— Deine Aufgabe —
Unter welchem Namen war Friedrich von Hardenberg laut dem Textauszug als Künstler bekannt?

___ Der Textauszug

Der Text ist unter der Lizenz „Creative Commons Attribution/Share Alike“ verfügbar; zusätzliche Bedingungen können anwendbar sein. Im Original ist dieser Text zu finden unter http://de.wikipedia.org/wiki/Egon_Friedell.
Friedrich von Hardenberg, der als Künstler Novalis hieß, darf als einer der allercharakteristischsten Repräsentanten seiner Zeit gelten. Seine Philosophie tritt erst in ihre volle Beleuchtung, wenn sie als Extrakt und Type ihres Zeitalters verstanden wird. Wir müssen daher zunächst versuchen, uns diese Periode in ihren allgemeinsten historischen Zügen kurz zu vergegenwärtigen.
Hardenbergs Leben umfaßt die drei letzten Jahrzehnte des achtzehnten Jahrhunderts: die Zeit der großen Revolutionen. Auf den nordamerikanischen Freiheitskrieg und die Gründung der Vereinigten Staaten war die Französische Revolution gefolgt, die durch die imposante Ferozität der Instinkte, die hier frei wurden, Europa ein blendendes Schauspiel bot. Indessen hat die Französische Revolution auf Deutschland im ganzen nicht günstig gewirkt: ihre Haupterzeugnisse auf deutschem Boden waren Schwärmerei und Reaktion.

______
___ Die Daten

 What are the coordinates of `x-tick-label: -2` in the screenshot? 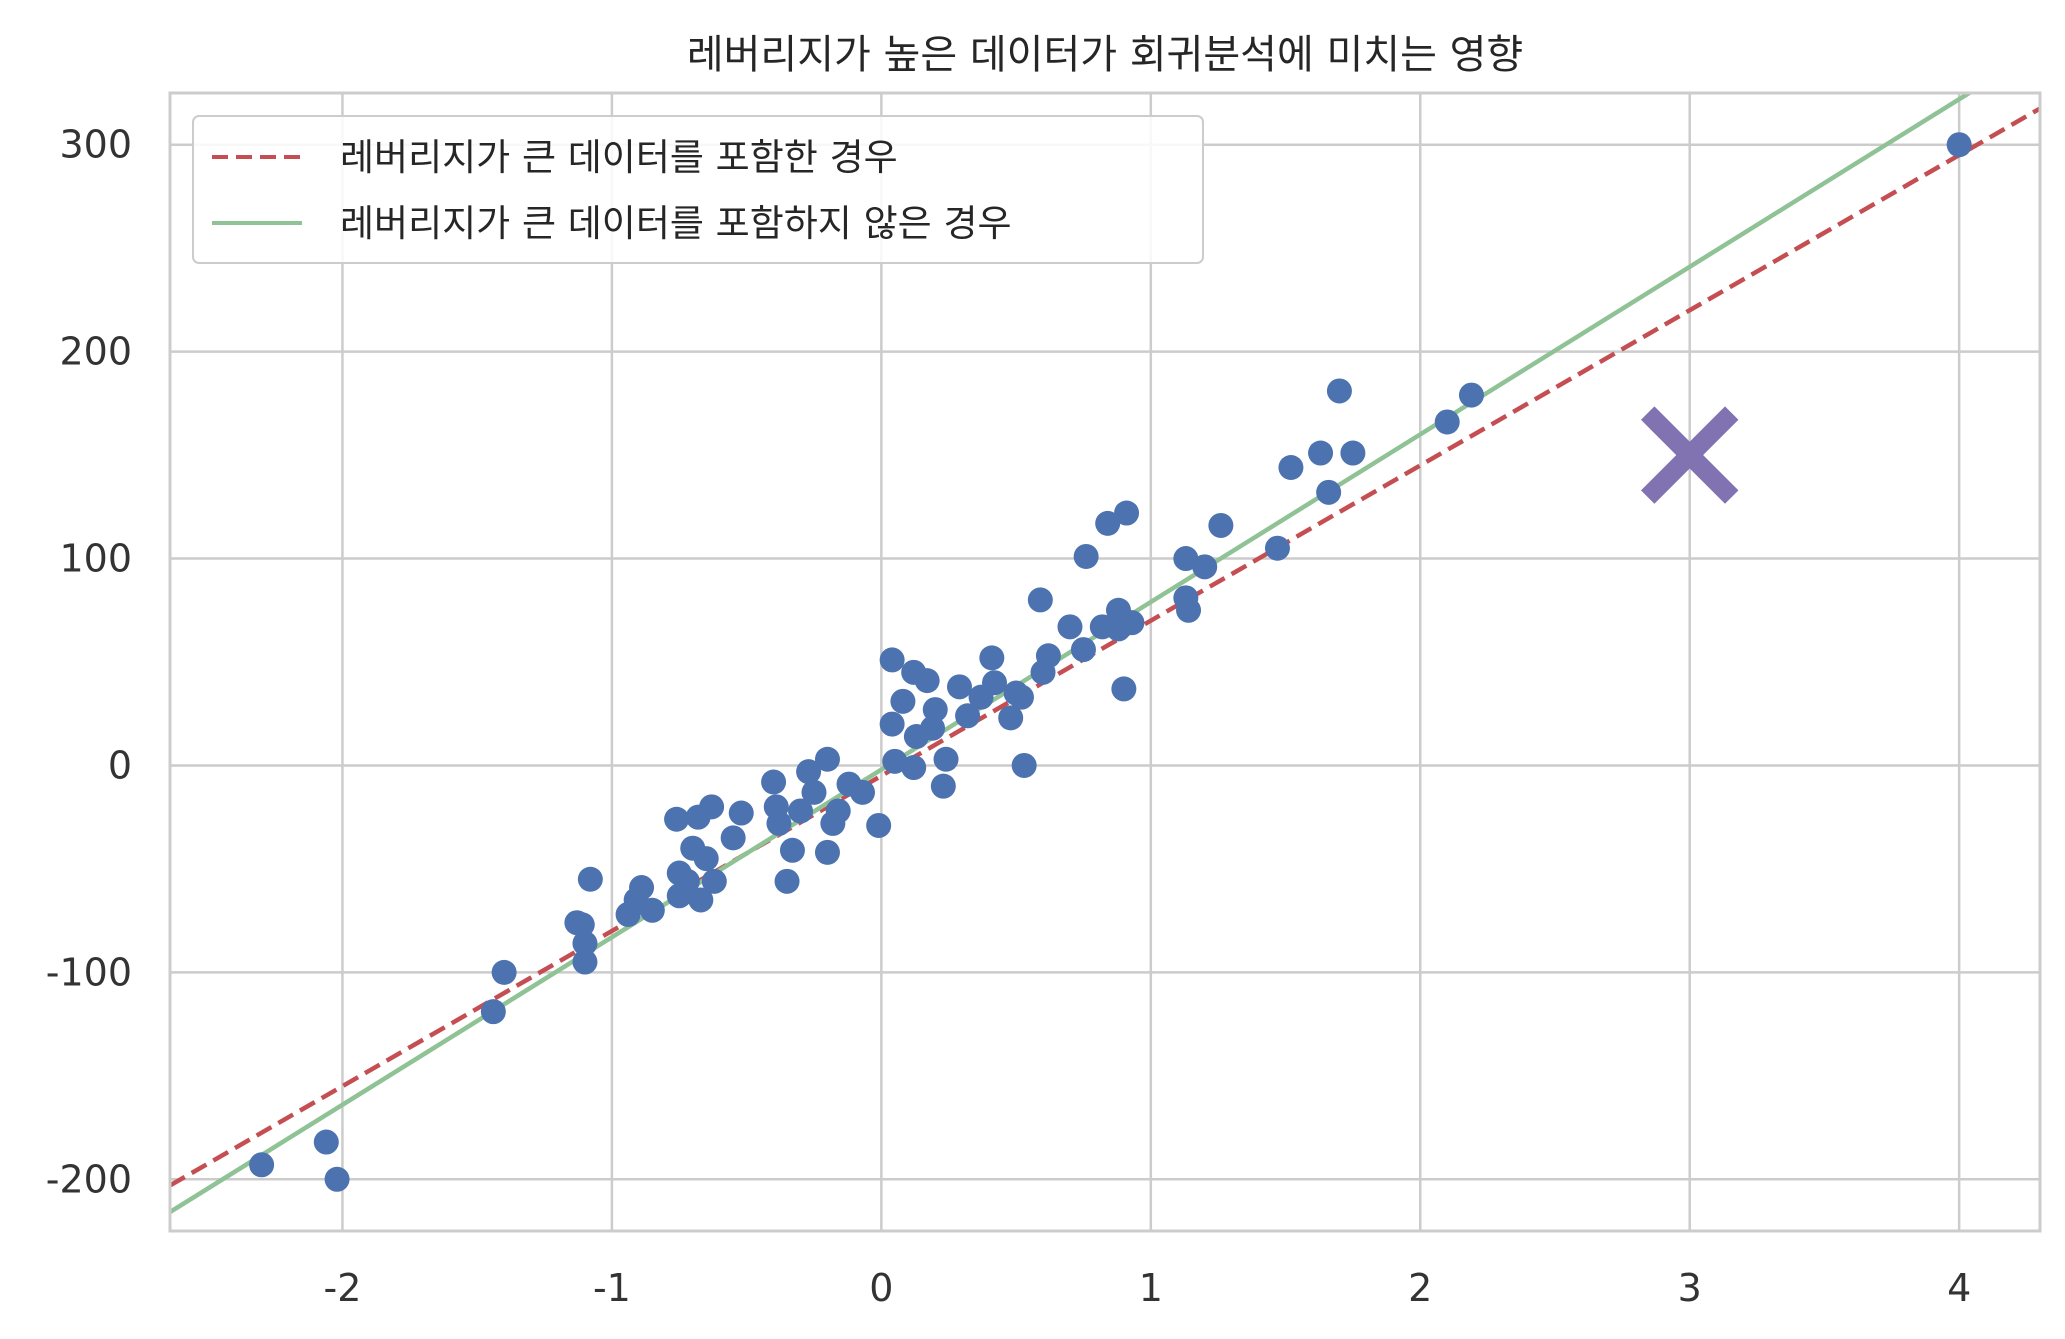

______

— Lösung —
Als Künstler hieß er Novalis.